_EXERCISE INSTRUCTIONS_.
Print every record below exactly as written.

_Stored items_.
--------------------

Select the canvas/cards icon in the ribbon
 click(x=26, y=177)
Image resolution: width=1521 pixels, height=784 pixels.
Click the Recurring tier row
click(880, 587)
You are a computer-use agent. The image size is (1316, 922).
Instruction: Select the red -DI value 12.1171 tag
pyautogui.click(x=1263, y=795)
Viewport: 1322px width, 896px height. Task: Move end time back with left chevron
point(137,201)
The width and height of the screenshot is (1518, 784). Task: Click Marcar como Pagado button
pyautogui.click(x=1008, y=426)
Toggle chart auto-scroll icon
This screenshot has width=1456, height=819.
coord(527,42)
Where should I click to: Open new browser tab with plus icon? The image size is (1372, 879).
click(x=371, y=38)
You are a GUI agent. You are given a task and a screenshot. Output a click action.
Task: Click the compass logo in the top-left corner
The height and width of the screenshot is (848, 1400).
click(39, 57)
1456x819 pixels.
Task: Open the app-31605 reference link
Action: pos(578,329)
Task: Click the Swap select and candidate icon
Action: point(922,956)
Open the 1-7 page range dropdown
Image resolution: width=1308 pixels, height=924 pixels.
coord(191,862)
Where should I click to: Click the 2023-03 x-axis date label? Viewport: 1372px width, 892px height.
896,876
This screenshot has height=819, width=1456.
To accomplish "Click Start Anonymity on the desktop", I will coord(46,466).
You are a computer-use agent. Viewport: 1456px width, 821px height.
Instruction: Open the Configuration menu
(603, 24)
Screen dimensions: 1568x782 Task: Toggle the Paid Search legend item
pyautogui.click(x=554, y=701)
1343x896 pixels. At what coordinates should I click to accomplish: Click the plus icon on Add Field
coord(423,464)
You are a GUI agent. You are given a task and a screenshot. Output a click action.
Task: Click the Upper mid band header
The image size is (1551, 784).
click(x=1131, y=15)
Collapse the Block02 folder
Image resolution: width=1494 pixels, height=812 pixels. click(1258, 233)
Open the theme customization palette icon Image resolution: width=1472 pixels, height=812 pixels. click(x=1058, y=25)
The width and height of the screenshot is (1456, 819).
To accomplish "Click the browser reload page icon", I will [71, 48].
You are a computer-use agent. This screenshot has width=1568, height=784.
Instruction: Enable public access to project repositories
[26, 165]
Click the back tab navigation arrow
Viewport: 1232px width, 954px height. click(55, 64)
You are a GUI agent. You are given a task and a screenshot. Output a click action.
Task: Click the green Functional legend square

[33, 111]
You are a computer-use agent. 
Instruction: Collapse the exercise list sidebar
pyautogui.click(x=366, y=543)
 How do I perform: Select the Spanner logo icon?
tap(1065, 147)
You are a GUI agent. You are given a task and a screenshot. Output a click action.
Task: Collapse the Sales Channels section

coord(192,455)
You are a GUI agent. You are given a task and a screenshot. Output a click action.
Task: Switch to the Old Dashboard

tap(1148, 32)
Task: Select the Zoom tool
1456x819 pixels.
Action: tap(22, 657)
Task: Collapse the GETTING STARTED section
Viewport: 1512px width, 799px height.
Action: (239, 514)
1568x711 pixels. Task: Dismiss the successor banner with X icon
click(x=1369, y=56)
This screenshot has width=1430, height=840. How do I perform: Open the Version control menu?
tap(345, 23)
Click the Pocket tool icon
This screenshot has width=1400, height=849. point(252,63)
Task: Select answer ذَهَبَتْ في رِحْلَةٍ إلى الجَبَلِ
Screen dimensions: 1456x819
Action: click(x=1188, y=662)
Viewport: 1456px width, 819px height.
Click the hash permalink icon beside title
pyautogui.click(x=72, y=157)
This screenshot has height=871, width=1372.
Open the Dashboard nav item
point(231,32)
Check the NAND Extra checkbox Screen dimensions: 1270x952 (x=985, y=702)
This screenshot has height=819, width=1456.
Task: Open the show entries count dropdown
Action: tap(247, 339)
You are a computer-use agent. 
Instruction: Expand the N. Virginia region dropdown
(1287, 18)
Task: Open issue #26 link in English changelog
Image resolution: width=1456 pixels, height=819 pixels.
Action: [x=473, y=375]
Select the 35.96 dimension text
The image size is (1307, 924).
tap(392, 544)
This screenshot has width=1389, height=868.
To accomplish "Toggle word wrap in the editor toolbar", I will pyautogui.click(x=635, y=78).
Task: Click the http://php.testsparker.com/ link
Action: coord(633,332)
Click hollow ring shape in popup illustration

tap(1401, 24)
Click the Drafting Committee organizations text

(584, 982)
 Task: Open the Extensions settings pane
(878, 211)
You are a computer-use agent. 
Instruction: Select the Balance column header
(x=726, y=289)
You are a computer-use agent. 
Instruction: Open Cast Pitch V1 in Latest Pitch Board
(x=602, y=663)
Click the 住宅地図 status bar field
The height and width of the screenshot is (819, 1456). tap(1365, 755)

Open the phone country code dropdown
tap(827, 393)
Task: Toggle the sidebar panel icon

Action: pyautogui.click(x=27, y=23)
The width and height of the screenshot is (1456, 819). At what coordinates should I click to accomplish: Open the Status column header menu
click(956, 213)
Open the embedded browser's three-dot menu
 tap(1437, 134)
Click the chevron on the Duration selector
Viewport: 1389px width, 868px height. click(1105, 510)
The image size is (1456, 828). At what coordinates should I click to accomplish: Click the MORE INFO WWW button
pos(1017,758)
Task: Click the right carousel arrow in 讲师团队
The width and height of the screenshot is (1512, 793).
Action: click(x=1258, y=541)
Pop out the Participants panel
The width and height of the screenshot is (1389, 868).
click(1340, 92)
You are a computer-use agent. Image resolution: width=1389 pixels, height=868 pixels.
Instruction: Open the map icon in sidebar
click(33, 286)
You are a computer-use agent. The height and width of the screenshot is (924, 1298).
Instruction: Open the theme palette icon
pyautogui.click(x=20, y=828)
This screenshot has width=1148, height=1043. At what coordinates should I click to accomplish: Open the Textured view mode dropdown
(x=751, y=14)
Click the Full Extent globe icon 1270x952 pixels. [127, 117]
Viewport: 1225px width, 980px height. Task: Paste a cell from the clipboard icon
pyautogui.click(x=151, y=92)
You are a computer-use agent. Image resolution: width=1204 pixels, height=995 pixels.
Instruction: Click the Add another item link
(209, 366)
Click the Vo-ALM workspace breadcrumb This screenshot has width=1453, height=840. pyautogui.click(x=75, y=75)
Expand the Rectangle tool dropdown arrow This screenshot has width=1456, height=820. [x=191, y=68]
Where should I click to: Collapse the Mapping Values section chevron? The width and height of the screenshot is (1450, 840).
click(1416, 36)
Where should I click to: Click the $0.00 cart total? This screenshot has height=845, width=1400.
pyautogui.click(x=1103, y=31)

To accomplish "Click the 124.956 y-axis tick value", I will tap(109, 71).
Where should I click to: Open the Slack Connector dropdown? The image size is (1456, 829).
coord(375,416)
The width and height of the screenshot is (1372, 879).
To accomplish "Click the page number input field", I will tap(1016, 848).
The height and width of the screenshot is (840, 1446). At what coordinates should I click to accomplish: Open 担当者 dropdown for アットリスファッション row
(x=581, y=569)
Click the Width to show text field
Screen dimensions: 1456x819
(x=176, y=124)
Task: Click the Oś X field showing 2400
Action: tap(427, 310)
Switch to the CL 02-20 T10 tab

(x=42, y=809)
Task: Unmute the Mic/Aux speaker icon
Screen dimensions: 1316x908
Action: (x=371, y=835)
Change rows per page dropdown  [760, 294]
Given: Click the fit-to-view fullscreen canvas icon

--------------------

_WRITTEN SOLUTION_.
Select the canvas/cards icon in the ribbon
 click(x=26, y=177)
Image resolution: width=1521 pixels, height=784 pixels.
Click the Recurring tier row
click(880, 587)
You are a computer-use agent. The image size is (1316, 922).
Instruction: Select the red -DI value 12.1171 tag
pyautogui.click(x=1263, y=795)
Viewport: 1322px width, 896px height. Task: Move end time back with left chevron
point(137,201)
The width and height of the screenshot is (1518, 784). Task: Click Marcar como Pagado button
pyautogui.click(x=1008, y=426)
Toggle chart auto-scroll icon
This screenshot has width=1456, height=819.
coord(527,42)
Where should I click to: Open new browser tab with plus icon? The image size is (1372, 879).
click(x=371, y=38)
You are a GUI agent. You are given a task and a screenshot. Output a click action.
Task: Click the compass logo in the top-left corner
The height and width of the screenshot is (848, 1400).
click(39, 57)
1456x819 pixels.
Task: Open the app-31605 reference link
Action: pos(578,329)
Task: Click the Swap select and candidate icon
Action: point(922,956)
Open the 1-7 page range dropdown
Image resolution: width=1308 pixels, height=924 pixels.
coord(191,862)
Where should I click to: Click the 2023-03 x-axis date label? Viewport: 1372px width, 892px height.
896,876
This screenshot has height=819, width=1456.
To accomplish "Click Start Anonymity on the desktop", I will coord(46,466).
You are a computer-use agent. Viewport: 1456px width, 821px height.
Instruction: Open the Configuration menu
(603, 24)
Screen dimensions: 1568x782 Task: Toggle the Paid Search legend item
pyautogui.click(x=554, y=701)
1343x896 pixels. At what coordinates should I click to accomplish: Click the plus icon on Add Field
coord(423,464)
You are a GUI agent. You are given a task and a screenshot. Output a click action.
Task: Click the Upper mid band header
The image size is (1551, 784).
click(x=1131, y=15)
Collapse the Block02 folder
Image resolution: width=1494 pixels, height=812 pixels. click(1258, 233)
Open the theme customization palette icon Image resolution: width=1472 pixels, height=812 pixels. click(x=1058, y=25)
The width and height of the screenshot is (1456, 819).
To accomplish "Click the browser reload page icon", I will [71, 48].
You are a computer-use agent. This screenshot has width=1568, height=784.
Instruction: Enable public access to project repositories
[26, 165]
Click the back tab navigation arrow
Viewport: 1232px width, 954px height. click(55, 64)
You are a GUI agent. You are given a task and a screenshot. Output a click action.
Task: Click the green Functional legend square

[33, 111]
You are a computer-use agent. 
Instruction: Collapse the exercise list sidebar
pyautogui.click(x=366, y=543)
 How do I perform: Select the Spanner logo icon?
tap(1065, 147)
You are a GUI agent. You are given a task and a screenshot. Output a click action.
Task: Collapse the Sales Channels section

coord(192,455)
You are a GUI agent. You are given a task and a screenshot. Output a click action.
Task: Switch to the Old Dashboard

tap(1148, 32)
Task: Select the Zoom tool
1456x819 pixels.
Action: tap(22, 657)
Task: Collapse the GETTING STARTED section
Viewport: 1512px width, 799px height.
Action: (239, 514)
1568x711 pixels. Task: Dismiss the successor banner with X icon
click(x=1369, y=56)
This screenshot has width=1430, height=840. How do I perform: Open the Version control menu?
tap(345, 23)
Click the Pocket tool icon
This screenshot has width=1400, height=849. point(252,63)
Task: Select answer ذَهَبَتْ في رِحْلَةٍ إلى الجَبَلِ
Screen dimensions: 1456x819
Action: click(x=1188, y=662)
Viewport: 1456px width, 819px height.
Click the hash permalink icon beside title
pyautogui.click(x=72, y=157)
This screenshot has height=871, width=1372.
Open the Dashboard nav item
point(231,32)
Check the NAND Extra checkbox Screen dimensions: 1270x952 (x=985, y=702)
This screenshot has height=819, width=1456.
Task: Open the show entries count dropdown
Action: tap(247, 339)
You are a computer-use agent. 
Instruction: Expand the N. Virginia region dropdown
(1287, 18)
Task: Open issue #26 link in English changelog
Image resolution: width=1456 pixels, height=819 pixels.
Action: [x=473, y=375]
Select the 35.96 dimension text
The image size is (1307, 924).
tap(392, 544)
This screenshot has width=1389, height=868.
To accomplish "Toggle word wrap in the editor toolbar", I will pyautogui.click(x=635, y=78).
Task: Click the http://php.testsparker.com/ link
Action: coord(633,332)
Click hollow ring shape in popup illustration

tap(1401, 24)
Click the Drafting Committee organizations text

(584, 982)
 Task: Open the Extensions settings pane
(878, 211)
You are a computer-use agent. 
Instruction: Select the Balance column header
(x=726, y=289)
You are a computer-use agent. 
Instruction: Open Cast Pitch V1 in Latest Pitch Board
(x=602, y=663)
Click the 住宅地図 status bar field
The height and width of the screenshot is (819, 1456). tap(1365, 755)

Open the phone country code dropdown
tap(827, 393)
Task: Toggle the sidebar panel icon

Action: pyautogui.click(x=27, y=23)
The width and height of the screenshot is (1456, 819). At what coordinates should I click to accomplish: Open the Status column header menu
click(956, 213)
Open the embedded browser's three-dot menu
 tap(1437, 134)
Click the chevron on the Duration selector
Viewport: 1389px width, 868px height. click(1105, 510)
The image size is (1456, 828). At what coordinates should I click to accomplish: Click the MORE INFO WWW button
pos(1017,758)
Task: Click the right carousel arrow in 讲师团队
The width and height of the screenshot is (1512, 793).
Action: click(x=1258, y=541)
Pop out the Participants panel
The width and height of the screenshot is (1389, 868).
click(1340, 92)
You are a computer-use agent. Image resolution: width=1389 pixels, height=868 pixels.
Instruction: Open the map icon in sidebar
click(33, 286)
You are a computer-use agent. The height and width of the screenshot is (924, 1298).
Instruction: Open the theme palette icon
pyautogui.click(x=20, y=828)
This screenshot has width=1148, height=1043. At what coordinates should I click to accomplish: Open the Textured view mode dropdown
(x=751, y=14)
Click the Full Extent globe icon 1270x952 pixels. [127, 117]
Viewport: 1225px width, 980px height. Task: Paste a cell from the clipboard icon
pyautogui.click(x=151, y=92)
You are a computer-use agent. Image resolution: width=1204 pixels, height=995 pixels.
Instruction: Click the Add another item link
(209, 366)
Click the Vo-ALM workspace breadcrumb This screenshot has width=1453, height=840. pyautogui.click(x=75, y=75)
Expand the Rectangle tool dropdown arrow This screenshot has width=1456, height=820. [x=191, y=68]
Where should I click to: Collapse the Mapping Values section chevron? The width and height of the screenshot is (1450, 840).
click(1416, 36)
Where should I click to: Click the $0.00 cart total? This screenshot has height=845, width=1400.
pyautogui.click(x=1103, y=31)

To accomplish "Click the 124.956 y-axis tick value", I will tap(109, 71).
Where should I click to: Open the Slack Connector dropdown? The image size is (1456, 829).
coord(375,416)
The width and height of the screenshot is (1372, 879).
To accomplish "Click the page number input field", I will tap(1016, 848).
The height and width of the screenshot is (840, 1446). At what coordinates should I click to accomplish: Open 担当者 dropdown for アットリスファッション row
(x=581, y=569)
Click the Width to show text field
Screen dimensions: 1456x819
(x=176, y=124)
Task: Click the Oś X field showing 2400
Action: tap(427, 310)
Switch to the CL 02-20 T10 tab

(x=42, y=809)
Task: Unmute the Mic/Aux speaker icon
Screen dimensions: 1316x908
Action: (x=371, y=835)
Change rows per page dropdown  [760, 294]
Given: Click the fit-to-view fullscreen canvas icon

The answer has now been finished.